4.3: Natural Ventilation Council House 2 (CH2). Widely considered as Australia’s most sustainable building, CH2 is project meant to demonstrate to architects, engineers, developers and building owners that such as sustainable building could be viable in the urban core of a dense city. CH2 achieves a passive design strategy that relies on sun shading, natural ventilation and solar chimneys to provide the users of the space a comfortable interior space.

(Figure 25: The dynamic west façade of CH2)

(Figure 26: CH2 in relation to the location)

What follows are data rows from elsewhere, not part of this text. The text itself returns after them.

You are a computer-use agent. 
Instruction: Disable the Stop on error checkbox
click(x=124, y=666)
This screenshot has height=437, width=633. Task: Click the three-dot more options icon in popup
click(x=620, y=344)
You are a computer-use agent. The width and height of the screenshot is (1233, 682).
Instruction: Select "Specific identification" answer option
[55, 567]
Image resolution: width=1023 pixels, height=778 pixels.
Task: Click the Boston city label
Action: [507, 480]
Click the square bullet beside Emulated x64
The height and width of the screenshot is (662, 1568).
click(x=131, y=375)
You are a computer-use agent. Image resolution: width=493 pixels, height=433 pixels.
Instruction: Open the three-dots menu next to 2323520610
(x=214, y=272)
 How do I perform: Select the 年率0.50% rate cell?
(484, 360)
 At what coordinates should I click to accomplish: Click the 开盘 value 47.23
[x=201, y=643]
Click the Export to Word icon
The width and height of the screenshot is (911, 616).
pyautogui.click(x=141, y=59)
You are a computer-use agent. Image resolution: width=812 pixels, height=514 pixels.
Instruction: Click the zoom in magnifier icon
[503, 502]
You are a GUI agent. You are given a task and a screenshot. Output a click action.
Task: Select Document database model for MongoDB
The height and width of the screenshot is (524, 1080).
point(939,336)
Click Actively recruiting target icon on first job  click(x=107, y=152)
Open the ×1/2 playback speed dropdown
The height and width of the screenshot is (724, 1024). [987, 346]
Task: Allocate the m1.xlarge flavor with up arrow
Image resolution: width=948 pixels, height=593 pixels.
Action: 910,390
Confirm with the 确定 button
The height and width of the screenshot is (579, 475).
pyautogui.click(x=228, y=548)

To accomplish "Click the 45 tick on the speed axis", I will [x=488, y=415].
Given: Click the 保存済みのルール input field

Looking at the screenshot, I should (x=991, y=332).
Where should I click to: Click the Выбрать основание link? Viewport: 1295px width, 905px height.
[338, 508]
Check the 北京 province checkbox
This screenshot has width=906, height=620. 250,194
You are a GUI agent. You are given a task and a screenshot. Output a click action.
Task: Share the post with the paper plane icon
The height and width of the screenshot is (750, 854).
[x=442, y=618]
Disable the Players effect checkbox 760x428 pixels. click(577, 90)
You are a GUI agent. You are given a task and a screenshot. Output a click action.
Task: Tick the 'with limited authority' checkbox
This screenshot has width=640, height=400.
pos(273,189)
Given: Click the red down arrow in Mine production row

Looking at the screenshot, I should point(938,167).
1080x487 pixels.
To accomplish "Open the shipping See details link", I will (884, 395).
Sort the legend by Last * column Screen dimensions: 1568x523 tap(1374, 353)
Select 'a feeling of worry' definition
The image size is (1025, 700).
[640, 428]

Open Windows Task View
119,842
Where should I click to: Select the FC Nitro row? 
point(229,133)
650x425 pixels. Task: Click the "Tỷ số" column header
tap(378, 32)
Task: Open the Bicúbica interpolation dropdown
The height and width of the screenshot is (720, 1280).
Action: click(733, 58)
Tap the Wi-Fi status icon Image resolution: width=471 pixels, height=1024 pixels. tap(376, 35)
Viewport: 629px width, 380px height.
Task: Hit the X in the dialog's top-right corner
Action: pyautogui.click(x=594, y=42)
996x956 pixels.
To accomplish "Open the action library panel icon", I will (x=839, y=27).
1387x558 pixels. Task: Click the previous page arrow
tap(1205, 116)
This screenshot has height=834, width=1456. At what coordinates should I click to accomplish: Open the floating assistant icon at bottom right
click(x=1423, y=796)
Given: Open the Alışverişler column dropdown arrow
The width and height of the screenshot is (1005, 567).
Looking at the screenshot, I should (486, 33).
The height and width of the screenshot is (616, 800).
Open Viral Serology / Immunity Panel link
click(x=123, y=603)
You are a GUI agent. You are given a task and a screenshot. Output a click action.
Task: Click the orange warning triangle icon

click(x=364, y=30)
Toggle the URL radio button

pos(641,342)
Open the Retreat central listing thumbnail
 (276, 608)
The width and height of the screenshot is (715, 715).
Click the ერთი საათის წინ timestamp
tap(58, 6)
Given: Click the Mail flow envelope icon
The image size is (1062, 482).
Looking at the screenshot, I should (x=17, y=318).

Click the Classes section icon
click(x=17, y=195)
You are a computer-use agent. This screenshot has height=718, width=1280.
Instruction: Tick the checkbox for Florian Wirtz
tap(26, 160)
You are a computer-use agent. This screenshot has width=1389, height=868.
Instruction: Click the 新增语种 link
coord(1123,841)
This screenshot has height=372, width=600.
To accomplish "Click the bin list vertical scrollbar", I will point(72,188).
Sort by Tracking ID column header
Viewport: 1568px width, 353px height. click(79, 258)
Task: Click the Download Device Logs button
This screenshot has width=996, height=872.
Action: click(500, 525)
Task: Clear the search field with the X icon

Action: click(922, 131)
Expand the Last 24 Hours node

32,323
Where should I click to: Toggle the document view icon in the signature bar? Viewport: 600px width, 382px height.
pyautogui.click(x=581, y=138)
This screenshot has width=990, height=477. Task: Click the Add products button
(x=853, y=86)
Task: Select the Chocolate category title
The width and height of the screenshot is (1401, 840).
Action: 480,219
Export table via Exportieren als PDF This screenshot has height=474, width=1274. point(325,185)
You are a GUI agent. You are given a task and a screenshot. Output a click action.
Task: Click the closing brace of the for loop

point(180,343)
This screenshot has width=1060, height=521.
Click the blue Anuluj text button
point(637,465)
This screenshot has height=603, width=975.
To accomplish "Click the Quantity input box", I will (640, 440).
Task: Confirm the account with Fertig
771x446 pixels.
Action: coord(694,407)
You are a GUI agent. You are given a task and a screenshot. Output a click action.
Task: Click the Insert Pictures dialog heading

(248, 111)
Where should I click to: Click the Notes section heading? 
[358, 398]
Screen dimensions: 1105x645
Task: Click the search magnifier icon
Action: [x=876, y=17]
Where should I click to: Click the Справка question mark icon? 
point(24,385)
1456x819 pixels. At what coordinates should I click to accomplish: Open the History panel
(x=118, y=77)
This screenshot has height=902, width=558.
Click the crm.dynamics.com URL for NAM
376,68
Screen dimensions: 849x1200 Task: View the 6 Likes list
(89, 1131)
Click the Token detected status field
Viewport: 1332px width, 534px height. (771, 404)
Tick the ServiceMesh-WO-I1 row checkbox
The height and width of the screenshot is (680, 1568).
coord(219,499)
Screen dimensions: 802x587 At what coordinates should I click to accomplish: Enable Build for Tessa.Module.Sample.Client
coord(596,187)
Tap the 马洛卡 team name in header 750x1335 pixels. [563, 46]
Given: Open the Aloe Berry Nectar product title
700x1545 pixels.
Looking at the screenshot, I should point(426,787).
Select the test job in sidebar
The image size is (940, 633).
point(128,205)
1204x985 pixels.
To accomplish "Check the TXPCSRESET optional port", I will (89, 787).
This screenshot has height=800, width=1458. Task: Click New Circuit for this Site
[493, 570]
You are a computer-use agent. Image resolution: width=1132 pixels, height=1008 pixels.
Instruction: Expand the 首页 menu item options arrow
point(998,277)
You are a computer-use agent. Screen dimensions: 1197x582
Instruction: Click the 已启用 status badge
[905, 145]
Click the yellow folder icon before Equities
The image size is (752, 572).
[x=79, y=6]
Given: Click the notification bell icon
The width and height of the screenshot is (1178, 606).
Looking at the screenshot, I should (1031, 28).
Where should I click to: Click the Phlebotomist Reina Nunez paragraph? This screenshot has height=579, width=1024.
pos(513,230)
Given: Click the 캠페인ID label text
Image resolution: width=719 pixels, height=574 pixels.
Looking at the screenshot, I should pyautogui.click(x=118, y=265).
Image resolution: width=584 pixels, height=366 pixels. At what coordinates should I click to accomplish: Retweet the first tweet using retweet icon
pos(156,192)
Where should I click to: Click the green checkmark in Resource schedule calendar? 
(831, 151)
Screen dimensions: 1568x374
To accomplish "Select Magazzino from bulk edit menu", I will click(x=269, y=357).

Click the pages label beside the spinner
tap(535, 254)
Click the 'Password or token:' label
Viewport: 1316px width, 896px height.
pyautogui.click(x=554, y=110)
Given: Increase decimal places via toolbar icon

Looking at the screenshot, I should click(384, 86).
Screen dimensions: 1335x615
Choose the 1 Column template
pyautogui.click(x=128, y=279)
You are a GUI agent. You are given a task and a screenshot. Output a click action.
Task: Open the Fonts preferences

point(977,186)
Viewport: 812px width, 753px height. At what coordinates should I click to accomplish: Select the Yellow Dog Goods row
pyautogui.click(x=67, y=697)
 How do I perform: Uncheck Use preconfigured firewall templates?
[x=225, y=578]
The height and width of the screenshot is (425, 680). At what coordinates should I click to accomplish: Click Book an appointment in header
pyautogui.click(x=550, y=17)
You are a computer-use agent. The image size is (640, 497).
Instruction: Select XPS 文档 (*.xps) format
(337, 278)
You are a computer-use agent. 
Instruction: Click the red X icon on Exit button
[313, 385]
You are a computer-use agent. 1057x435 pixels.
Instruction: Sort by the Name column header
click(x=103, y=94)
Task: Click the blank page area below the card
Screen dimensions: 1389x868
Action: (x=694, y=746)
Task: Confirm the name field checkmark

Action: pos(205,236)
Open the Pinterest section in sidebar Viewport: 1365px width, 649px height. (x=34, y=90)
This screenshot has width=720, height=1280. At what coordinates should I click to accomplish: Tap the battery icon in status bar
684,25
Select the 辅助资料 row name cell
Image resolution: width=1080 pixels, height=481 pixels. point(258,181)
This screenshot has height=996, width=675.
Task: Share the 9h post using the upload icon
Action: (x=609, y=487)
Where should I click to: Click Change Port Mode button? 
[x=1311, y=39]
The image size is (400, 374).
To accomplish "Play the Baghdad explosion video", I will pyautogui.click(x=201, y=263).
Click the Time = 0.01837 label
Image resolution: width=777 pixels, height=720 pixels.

Each façade expresses the relationship between environment and occupants. The east façade is enclosed by a service core, the west uses recycled timber shutters which open and close, and the north and south include operable windows and balconies. The underfloor displacement ventilation system pulls in fresh outside air into the space. Automated window systems are also used at night to allow air to cool the exposed concrete surfaces. During morning hours, the energy stored dissipates which results in the reduction of the demand in cooling by approximately 20 percent. However, the west façade is most interesting. The west façade is made up of two layers, one being a glass curtain wall system on the inside and recycled timber shutters mounted to a secondary steel structure on the outside. These panels are individually mounted and are positioned accurately according to the position of the sun; thus, the façade opens during the morning and slowly closes as the sun drifts overhead afternoon resulting in reduced heat gain. All of these façade strategies combine to significantly reduce the internal heat gain, provide cooling from the low-energy chilled ceiling system and to minimise the amount of air provided from ventilation systems by only using the underfloor displacement system. (Fortmeyer, R. and Linn, C., 2014, p. 138-141) While this focuses on the natural ventilation, a big part of the sustainability strategy is the automated shading with the help of the wooden panels. Unlike the Abu Dhabi project previously, this technique does not require new development or new materials meaning the cost is much lower while achieving similar results in reduction of energy usage.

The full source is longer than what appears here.